• **WHAT THIS TASK INVOLVES**
Reproduce the data below, swapping "Screen dimensions:" for "Image size:" wherever it occurs and keeping every other line unchanged.

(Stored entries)
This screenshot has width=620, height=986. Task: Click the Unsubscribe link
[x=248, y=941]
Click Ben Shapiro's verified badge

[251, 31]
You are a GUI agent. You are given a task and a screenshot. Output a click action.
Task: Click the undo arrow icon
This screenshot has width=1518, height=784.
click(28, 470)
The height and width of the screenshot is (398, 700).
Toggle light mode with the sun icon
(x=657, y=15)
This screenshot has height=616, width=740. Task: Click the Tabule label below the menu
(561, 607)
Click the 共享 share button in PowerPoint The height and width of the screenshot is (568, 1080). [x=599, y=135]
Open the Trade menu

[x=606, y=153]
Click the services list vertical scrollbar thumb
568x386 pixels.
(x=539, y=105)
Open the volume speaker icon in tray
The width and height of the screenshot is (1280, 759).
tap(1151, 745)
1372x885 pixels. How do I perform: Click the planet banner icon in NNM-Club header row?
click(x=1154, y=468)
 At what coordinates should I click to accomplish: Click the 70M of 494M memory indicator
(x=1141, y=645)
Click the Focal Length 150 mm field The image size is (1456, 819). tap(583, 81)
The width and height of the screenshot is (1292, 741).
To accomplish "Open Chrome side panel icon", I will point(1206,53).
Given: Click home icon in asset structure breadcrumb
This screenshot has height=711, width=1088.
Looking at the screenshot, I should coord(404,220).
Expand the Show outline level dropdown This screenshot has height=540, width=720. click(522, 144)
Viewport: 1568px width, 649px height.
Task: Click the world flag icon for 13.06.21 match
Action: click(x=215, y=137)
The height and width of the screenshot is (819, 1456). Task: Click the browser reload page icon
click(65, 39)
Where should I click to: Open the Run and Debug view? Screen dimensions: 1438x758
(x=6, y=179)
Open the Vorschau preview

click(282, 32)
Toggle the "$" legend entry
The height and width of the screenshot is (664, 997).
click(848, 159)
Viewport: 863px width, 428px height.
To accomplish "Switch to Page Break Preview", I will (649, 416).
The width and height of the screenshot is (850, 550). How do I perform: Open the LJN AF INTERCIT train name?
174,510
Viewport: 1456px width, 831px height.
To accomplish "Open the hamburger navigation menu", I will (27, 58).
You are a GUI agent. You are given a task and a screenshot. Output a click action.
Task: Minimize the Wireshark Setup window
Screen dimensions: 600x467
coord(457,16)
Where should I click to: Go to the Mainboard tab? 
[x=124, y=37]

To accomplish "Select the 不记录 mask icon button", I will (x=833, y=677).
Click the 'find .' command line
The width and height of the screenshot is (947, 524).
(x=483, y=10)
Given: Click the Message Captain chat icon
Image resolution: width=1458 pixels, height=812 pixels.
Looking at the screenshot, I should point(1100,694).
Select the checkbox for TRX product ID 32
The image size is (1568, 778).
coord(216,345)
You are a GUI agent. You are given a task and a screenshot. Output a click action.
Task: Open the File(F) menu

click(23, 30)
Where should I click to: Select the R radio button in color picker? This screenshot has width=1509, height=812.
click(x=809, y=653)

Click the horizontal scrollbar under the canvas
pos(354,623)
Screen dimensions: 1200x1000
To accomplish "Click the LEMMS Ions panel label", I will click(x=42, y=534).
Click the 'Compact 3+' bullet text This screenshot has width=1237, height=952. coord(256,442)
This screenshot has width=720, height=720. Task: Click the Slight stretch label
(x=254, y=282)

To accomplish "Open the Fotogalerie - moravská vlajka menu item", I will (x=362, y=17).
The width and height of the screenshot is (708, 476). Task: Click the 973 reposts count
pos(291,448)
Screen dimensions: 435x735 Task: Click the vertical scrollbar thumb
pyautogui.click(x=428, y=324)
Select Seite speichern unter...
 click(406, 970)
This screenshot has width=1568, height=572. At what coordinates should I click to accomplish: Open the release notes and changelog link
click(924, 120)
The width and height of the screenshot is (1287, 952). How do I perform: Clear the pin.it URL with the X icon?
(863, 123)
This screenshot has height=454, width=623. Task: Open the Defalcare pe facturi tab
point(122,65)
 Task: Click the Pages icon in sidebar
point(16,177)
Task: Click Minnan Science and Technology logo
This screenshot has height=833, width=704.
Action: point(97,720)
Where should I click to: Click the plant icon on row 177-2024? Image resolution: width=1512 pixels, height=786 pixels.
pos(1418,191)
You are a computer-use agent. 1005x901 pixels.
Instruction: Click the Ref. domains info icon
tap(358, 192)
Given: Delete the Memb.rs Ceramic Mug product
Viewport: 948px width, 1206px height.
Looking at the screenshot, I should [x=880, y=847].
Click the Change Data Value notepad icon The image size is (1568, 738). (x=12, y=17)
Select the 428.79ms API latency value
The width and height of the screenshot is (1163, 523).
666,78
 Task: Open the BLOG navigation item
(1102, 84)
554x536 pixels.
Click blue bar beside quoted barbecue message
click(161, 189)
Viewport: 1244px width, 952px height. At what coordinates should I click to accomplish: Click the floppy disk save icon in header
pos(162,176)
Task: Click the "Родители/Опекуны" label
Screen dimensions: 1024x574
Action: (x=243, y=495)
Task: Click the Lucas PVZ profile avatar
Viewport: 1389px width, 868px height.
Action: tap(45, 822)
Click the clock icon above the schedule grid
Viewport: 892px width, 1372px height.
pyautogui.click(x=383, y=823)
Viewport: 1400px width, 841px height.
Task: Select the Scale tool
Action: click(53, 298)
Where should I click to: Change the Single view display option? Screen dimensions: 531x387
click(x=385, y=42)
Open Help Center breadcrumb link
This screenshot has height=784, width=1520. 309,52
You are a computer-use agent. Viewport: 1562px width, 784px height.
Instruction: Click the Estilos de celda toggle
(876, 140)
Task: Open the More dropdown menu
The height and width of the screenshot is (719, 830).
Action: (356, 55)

• **THE ANSWER**
This screenshot has width=620, height=986. Task: Click the Unsubscribe link
[x=248, y=941]
Click Ben Shapiro's verified badge

[251, 31]
You are a GUI agent. You are given a task and a screenshot. Output a click action.
Task: Click the undo arrow icon
This screenshot has width=1518, height=784.
click(28, 470)
The height and width of the screenshot is (398, 700).
Toggle light mode with the sun icon
(x=657, y=15)
This screenshot has height=616, width=740. Task: Click the Tabule label below the menu
(561, 607)
Click the 共享 share button in PowerPoint The height and width of the screenshot is (568, 1080). [x=599, y=135]
Open the Trade menu

[x=606, y=153]
Click the services list vertical scrollbar thumb
568x386 pixels.
(x=539, y=105)
Open the volume speaker icon in tray
The width and height of the screenshot is (1280, 759).
tap(1151, 745)
1372x885 pixels. How do I perform: Click the planet banner icon in NNM-Club header row?
click(x=1154, y=468)
 At what coordinates should I click to accomplish: Click the 70M of 494M memory indicator
(x=1141, y=645)
Click the Focal Length 150 mm field The image size is (1456, 819). tap(583, 81)
The width and height of the screenshot is (1292, 741).
To accomplish "Open Chrome side panel icon", I will point(1206,53).
Given: Click home icon in asset structure breadcrumb
This screenshot has height=711, width=1088.
Looking at the screenshot, I should coord(404,220).
Expand the Show outline level dropdown This screenshot has height=540, width=720. click(522, 144)
Viewport: 1568px width, 649px height.
Task: Click the world flag icon for 13.06.21 match
Action: click(x=215, y=137)
The height and width of the screenshot is (819, 1456). Task: Click the browser reload page icon
click(65, 39)
Where should I click to: Open the Run and Debug view? Image size: 1438x758
(x=6, y=179)
Open the Vorschau preview

click(282, 32)
Toggle the "$" legend entry
The height and width of the screenshot is (664, 997).
click(848, 159)
Viewport: 863px width, 428px height.
To accomplish "Switch to Page Break Preview", I will (649, 416).
The width and height of the screenshot is (850, 550). How do I perform: Open the LJN AF INTERCIT train name?
174,510
Viewport: 1456px width, 831px height.
To accomplish "Open the hamburger navigation menu", I will (27, 58).
You are a GUI agent. You are given a task and a screenshot. Output a click action.
Task: Minimize the Wireshark Setup window
Image size: 600x467
coord(457,16)
Where should I click to: Go to the Mainboard tab? 
[x=124, y=37]

To accomplish "Select the 不记录 mask icon button", I will (x=833, y=677).
Click the 'find .' command line
The width and height of the screenshot is (947, 524).
(x=483, y=10)
Given: Click the Message Captain chat icon
Image resolution: width=1458 pixels, height=812 pixels.
Looking at the screenshot, I should point(1100,694).
Select the checkbox for TRX product ID 32
The image size is (1568, 778).
coord(216,345)
You are a GUI agent. You are given a task and a screenshot. Output a click action.
Task: Open the File(F) menu

click(23, 30)
Where should I click to: Select the R radio button in color picker? This screenshot has width=1509, height=812.
click(x=809, y=653)

Click the horizontal scrollbar under the canvas
pos(354,623)
Image size: 1200x1000
To accomplish "Click the LEMMS Ions panel label", I will click(x=42, y=534).
Click the 'Compact 3+' bullet text This screenshot has width=1237, height=952. coord(256,442)
This screenshot has width=720, height=720. Task: Click the Slight stretch label
(x=254, y=282)

To accomplish "Open the Fotogalerie - moravská vlajka menu item", I will (x=362, y=17).
The width and height of the screenshot is (708, 476). Task: Click the 973 reposts count
pos(291,448)
Image size: 435x735 Task: Click the vertical scrollbar thumb
pyautogui.click(x=428, y=324)
Select Seite speichern unter...
 click(406, 970)
This screenshot has width=1568, height=572. At what coordinates should I click to accomplish: Open the release notes and changelog link
click(924, 120)
The width and height of the screenshot is (1287, 952). How do I perform: Clear the pin.it URL with the X icon?
(863, 123)
This screenshot has height=454, width=623. Task: Open the Defalcare pe facturi tab
point(122,65)
 Task: Click the Pages icon in sidebar
point(16,177)
Task: Click Minnan Science and Technology logo
This screenshot has height=833, width=704.
Action: point(97,720)
Where should I click to: Click the plant icon on row 177-2024? Image resolution: width=1512 pixels, height=786 pixels.
pos(1418,191)
You are a computer-use agent. 1005x901 pixels.
Instruction: Click the Ref. domains info icon
tap(358, 192)
Given: Delete the Memb.rs Ceramic Mug product
Viewport: 948px width, 1206px height.
Looking at the screenshot, I should [x=880, y=847].
Click the Change Data Value notepad icon The image size is (1568, 738). (x=12, y=17)
Select the 428.79ms API latency value
The width and height of the screenshot is (1163, 523).
666,78
 Task: Open the BLOG navigation item
(1102, 84)
554x536 pixels.
Click blue bar beside quoted barbecue message
click(161, 189)
Viewport: 1244px width, 952px height. At what coordinates should I click to accomplish: Click the floppy disk save icon in header
pos(162,176)
Task: Click the "Родители/Опекуны" label
Image size: 1024x574
Action: (x=243, y=495)
Task: Click the Lucas PVZ profile avatar
Viewport: 1389px width, 868px height.
Action: tap(45, 822)
Click the clock icon above the schedule grid
Viewport: 892px width, 1372px height.
pyautogui.click(x=383, y=823)
Viewport: 1400px width, 841px height.
Task: Select the Scale tool
Action: click(53, 298)
Where should I click to: Change the Single view display option? Image size: 531x387
click(x=385, y=42)
Open Help Center breadcrumb link
This screenshot has height=784, width=1520. 309,52
You are a computer-use agent. Viewport: 1562px width, 784px height.
Instruction: Click the Estilos de celda toggle
(876, 140)
Task: Open the More dropdown menu
The height and width of the screenshot is (719, 830).
Action: (356, 55)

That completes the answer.